Among the entries below, find each line holding "field" and return it.

§ Saved data entries:
:::

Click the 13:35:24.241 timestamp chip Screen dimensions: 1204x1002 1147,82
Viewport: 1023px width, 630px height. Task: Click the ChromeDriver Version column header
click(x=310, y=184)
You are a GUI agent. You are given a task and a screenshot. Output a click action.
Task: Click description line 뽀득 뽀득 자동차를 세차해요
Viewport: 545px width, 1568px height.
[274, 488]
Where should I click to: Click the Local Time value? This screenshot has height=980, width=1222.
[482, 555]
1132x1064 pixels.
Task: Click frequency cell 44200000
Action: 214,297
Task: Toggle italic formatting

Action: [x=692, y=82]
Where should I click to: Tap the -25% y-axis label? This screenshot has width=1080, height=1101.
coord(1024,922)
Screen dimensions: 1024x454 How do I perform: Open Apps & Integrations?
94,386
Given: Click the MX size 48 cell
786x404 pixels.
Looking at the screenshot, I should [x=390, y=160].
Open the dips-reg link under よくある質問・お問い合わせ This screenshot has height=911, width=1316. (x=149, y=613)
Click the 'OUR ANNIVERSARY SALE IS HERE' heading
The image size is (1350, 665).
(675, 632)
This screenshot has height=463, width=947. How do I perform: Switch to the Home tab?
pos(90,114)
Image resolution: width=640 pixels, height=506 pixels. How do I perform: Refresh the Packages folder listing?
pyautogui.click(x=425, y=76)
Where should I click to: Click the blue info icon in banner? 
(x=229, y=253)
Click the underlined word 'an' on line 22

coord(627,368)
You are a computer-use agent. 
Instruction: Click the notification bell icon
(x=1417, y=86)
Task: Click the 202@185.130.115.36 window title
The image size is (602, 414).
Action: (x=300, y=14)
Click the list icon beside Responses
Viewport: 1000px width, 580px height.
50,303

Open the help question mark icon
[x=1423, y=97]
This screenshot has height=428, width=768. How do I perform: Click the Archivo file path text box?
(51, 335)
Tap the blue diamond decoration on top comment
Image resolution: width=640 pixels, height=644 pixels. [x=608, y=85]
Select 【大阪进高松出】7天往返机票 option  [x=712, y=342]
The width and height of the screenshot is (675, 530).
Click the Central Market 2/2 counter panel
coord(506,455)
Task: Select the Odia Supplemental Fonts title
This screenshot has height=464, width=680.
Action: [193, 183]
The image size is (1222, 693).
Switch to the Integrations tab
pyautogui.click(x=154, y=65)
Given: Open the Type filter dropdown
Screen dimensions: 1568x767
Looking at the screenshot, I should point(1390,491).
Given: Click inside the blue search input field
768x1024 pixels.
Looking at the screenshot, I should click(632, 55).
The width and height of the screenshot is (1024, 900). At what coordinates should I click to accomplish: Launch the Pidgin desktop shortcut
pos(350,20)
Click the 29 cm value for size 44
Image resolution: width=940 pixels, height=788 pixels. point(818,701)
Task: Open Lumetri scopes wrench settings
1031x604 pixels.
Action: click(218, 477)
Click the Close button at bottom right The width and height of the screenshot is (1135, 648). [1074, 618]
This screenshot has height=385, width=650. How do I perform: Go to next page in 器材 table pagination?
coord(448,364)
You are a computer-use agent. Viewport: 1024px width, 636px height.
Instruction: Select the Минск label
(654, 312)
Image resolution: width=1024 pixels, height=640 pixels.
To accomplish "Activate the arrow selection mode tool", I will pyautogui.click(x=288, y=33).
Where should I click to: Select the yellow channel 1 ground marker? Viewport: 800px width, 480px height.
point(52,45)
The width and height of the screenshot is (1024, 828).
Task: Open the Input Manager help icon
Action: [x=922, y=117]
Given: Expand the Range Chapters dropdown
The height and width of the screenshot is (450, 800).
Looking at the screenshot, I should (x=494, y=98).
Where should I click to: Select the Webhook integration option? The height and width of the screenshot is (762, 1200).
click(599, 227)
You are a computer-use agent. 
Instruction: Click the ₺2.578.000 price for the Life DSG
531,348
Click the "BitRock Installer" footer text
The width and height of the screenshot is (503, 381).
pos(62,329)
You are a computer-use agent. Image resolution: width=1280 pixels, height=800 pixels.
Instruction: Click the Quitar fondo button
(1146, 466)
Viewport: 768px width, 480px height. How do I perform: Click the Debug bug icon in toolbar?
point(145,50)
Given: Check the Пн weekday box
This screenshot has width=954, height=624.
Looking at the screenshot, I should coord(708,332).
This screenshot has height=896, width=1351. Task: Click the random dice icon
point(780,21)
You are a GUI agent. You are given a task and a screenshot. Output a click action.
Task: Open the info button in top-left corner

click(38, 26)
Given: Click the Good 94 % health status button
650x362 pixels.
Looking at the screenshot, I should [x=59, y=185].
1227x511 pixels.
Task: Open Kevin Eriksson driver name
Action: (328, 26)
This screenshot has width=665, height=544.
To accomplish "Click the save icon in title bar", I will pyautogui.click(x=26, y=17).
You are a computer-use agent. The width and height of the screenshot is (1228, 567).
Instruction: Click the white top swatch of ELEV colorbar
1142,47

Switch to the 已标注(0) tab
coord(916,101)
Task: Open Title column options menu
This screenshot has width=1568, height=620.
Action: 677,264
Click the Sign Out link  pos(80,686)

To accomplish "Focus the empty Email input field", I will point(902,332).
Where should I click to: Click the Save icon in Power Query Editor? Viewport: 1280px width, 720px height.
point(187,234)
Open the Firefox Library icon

:::

§ ANSWER BOX:
Given: Click inside the blue search input field
To accomplish "Focus the empty Email input field", I will point(902,332).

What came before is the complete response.